What does it consist of?
The deed of incorporation of a company is the legal act by which a business entity acquires legal personality, enabling it to operate independently of its partners. For limited liability companies, this protection is effective immediately upon signing the deed.
Additionally, remember that these services can be carried out through videoconference.
Types of Corporate Legal Services
Incorporation of Companies
This process involves the legal establishment of a business entity, granting it independent legal status from its shareholders, allowing it to operate legally. It is recommended to provide a beneficial ownership certificate along with the incorporation of a company, as this document will be necessary for the company to perform any significant tax-related actions.
Appointment and Removal of Administrators
The deed for the appointment of an administrator is the document in which new members are designated to the governing body. In contrast, the deed of removal is used to change or annul prior appointments.
Changes of Registered Office
This involves modifying the company's statutes to relocate its headquarters, either within the country or abroad.
Sale of Shares and Social Participations
This agreement formalizes the sale of a partner's entire or partial shareholding in the company in exchange for compensation.
Modification of the Articles of Association
This process updates a company's articles of association through social agreements registered in public deeds.
Capital Increases and Reductions
This documentation records social agreements to increase or decrease the capital of a company. The deed should specify the amount by which capital is to be modified, the method of change, the entry or exit of new partners, and any restrictions on certain rights.
Mergers
A merger consists of the combination of the assets, rights, obligations, and contractual relationships of two or more companies into one entity.
Demergers
A process by which part of a company’s assets and liabilities are transferred to another entity, leaving the original company with only the untransferred portion.
Changes of Corporate Type
This involves changing the type of company (e.g., Limited Liability Company, Public Limited Company, Collective Company, etc.) via a formal social agreement documented in a public deed.
Dissolution and Liquidation of Companies
This process finalizes the life cycle of a company, leading to its legal extinction, which requires settling its debts and distributing any remaining assets among shareholders, all formalized in a public deed.
Required Documentation
Incorporation of Companies
ID (DNI, NIE, passport, or residence card) of all partners, who must be present or provide a power of attorney on the day of the signing.
Negative certification of company name from the Commercial Registry.
Articles of association.
Bank certification of the deposit in the company’s name for the required capital contribution. Non-monetary contributions or the assumption of unlimited liability by the founding partners are also possible.

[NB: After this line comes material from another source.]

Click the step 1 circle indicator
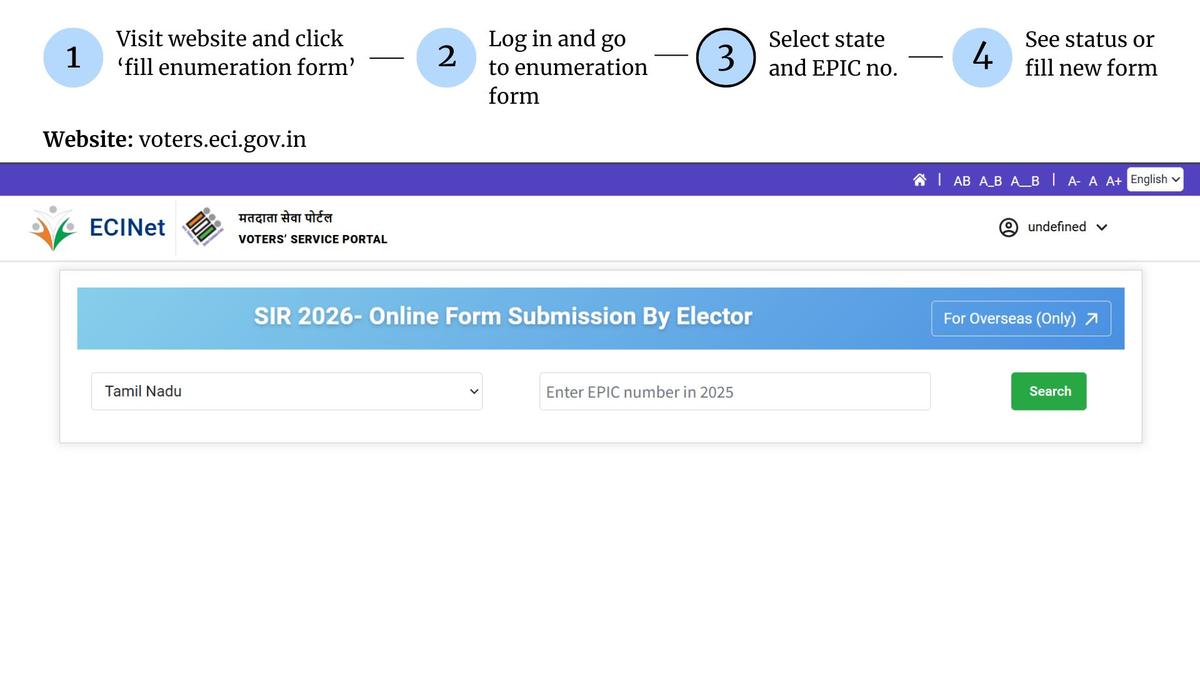This screenshot has height=675, width=1200. [x=73, y=57]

Data for the designated administrator.
Property tax reference (latest IBI receipt) of the property where the registered office will be located.
Appointment and Removal of Administrators
ID of the appointed administrator. Must attend the signing.

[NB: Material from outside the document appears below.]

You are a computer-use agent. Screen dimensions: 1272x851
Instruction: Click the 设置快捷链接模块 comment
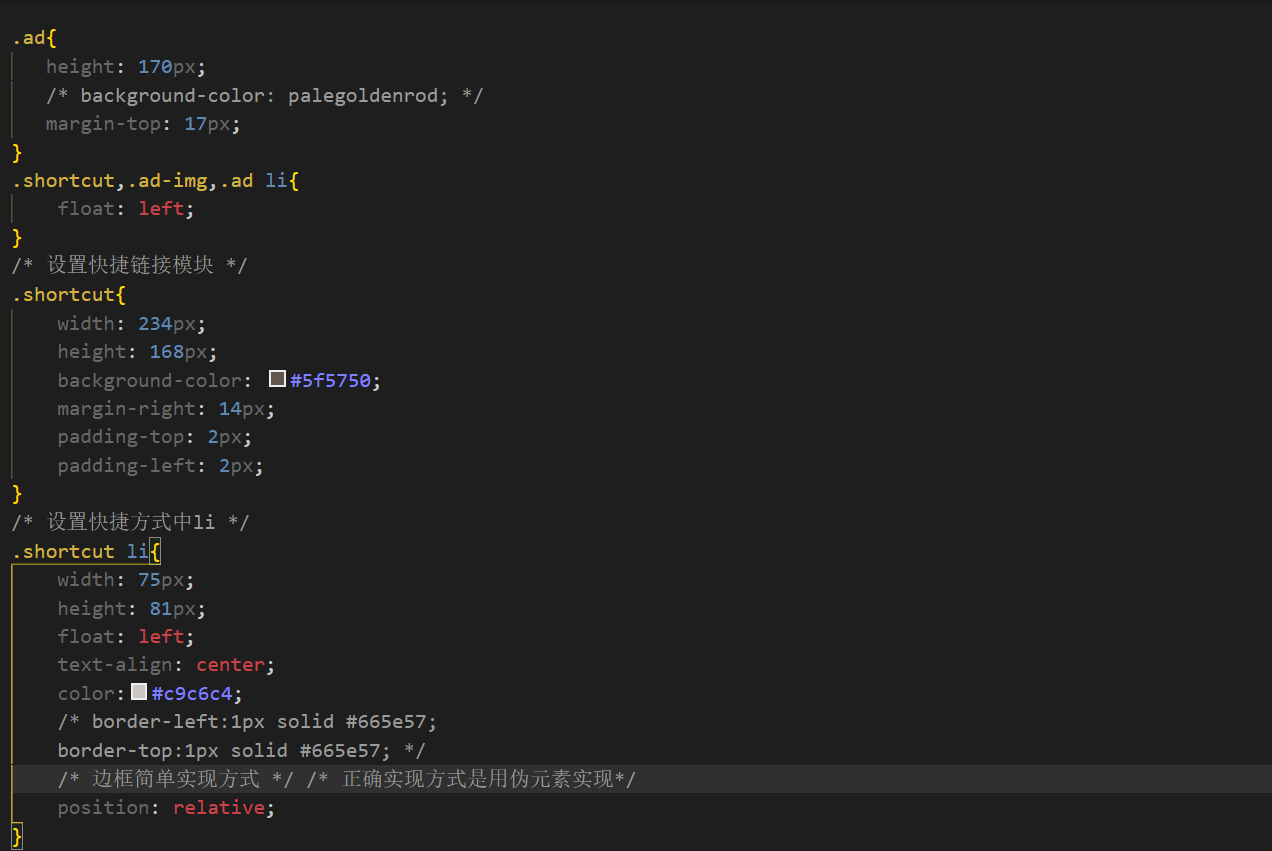(128, 265)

Authentic copy of the company incorporation deed.
Beneficial ownership certificate of the company.
Certified agreement from the board.
For changes in the governing body, if not specified in the articles of association, the text reflecting the statutory change is needed.
If an administrator is being removed, their attendance at the signing is required, or if unavailable, notification is necessary.
Change of Registered Office
ID of the administrator. Must attend the signing.
Authentic copy of the company incorporation deed.
Beneficial ownership certificate of the company.
If required by the company statutes, the board’s agreement is necessary.
Property tax reference (latest IBI receipt) of the property where the new registered office will be located.
Sale of Shares and Social Participations
ID of the seller and buyer.
Authentic copy of the company’s incorporation deed and any documents confirming the ownership of the shares or participations being sold.
Beneficial ownership certificate of the company.
If there are statutory or legal restrictions on the transfer of shares or participations, a board agreement will be required.
Evidence of payment methods.
Modification of Articles of Association
ID of the administrators.
Authentic copy of the company’s incorporation deed.
Beneficial ownership certificate of the company.
Certified board agreement signed by the administrator, showing the adopted resolution and the revised articles of association.
Specific documents may be needed depending on the type of modification.
Capital Increases and Reductions, Mergers, Demergers, Changes of Corporate Type, and Dissolution and Liquidation of Companies
Marriage economic regime.
If a company is involved, the relevant powers or appointment of current administrators.
Certification from the Commercial Registry Central regarding the company’s name.
Bank certification of capital contributions to the company’s account, showing the amount and details of the contributor.
Provisional Tax Identification Number (CIF) of the company, if available. If not, it can be requested directly from the notary.
Articles of association to be adopted by the company.
Names of the individuals who will occupy the administrative positions in the company.
For setting up an SLNE (Limited Liability New Enterprise), it is recommended to contact the notary beforehand.